Abstract The effects of D, L ‐2‐amino‐7‐phosphonoheptanoic acid (AP7), a competitive N‐methyl‐D‐aspartate (NMDA) receptor antagonist, and MK‐801, a non‐competitive NMDA receptor antagonist, on regional brain metabolism were studied in unanesthetized, freely moving rats by using the quantitative [ 14 C]2‐deoxyglucose autoradiographic procedure. AP7 (338 or 901 mg/kg) produced a dose‐dependent decrease of metabolic activity throughout most of the regions studied including sensory, motor, and limbic cortices.
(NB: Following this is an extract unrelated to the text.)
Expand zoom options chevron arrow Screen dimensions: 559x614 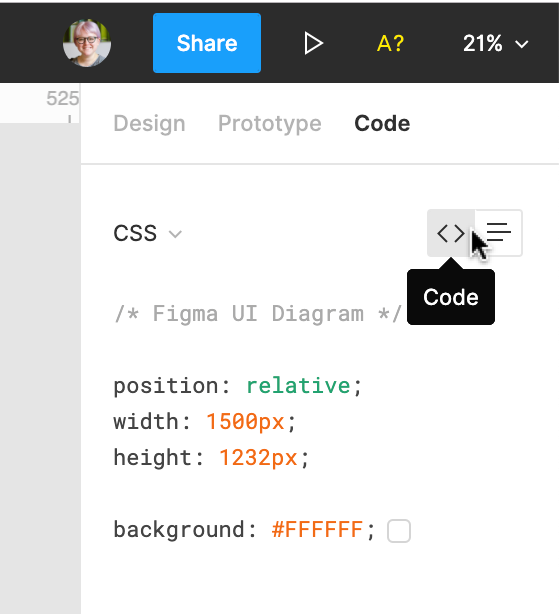(x=522, y=44)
In contrast, MK‐801 (0.1 or 1.0 mg/kg) resulted in a dose‐dependent decrease of metabolic activity in sensory cortices, and an increase in limbic regions such as the hippocampal stratum lacunosum moleculare and entorhinal cortex. MK‐801 also produced a biphasic response in agranular motor cortex, whereby the low dose increased while the high dose decreased labeling. In addition, MK‐801 produced heterogeneous effects on regional cerebral metabolism in sensory cortices. Metabolic activity decreased in layer IV relative to layer Va following MK‐801 treatment in primary somatosensory (S I ) and visual (V I ) cortices, suggesting a shift in activity from afferent fibers innervating layer IV to those innervating layer Va. MK‐801 administration also decreased metabolic activity in granular S I relative to dysgranular S I and in V I relative to secondary visual cortex (V II ), thus providing a relative sparing of activity in dysgranular S I and V II . Thus, the non‐competitive NMDA receptor antagonist suppressed activity form extrinsic neocortical sources, enhancing relative intracortical activity and stimulating limbic regions while the competitive NMDA antagonist depressed metabolic activity in all cortical regions. These selective laminar and regional changes in metabolic activity may be due to an enhanced susceptibility of certain cortical circuits to non‐competitive NMDA receptor antagonists.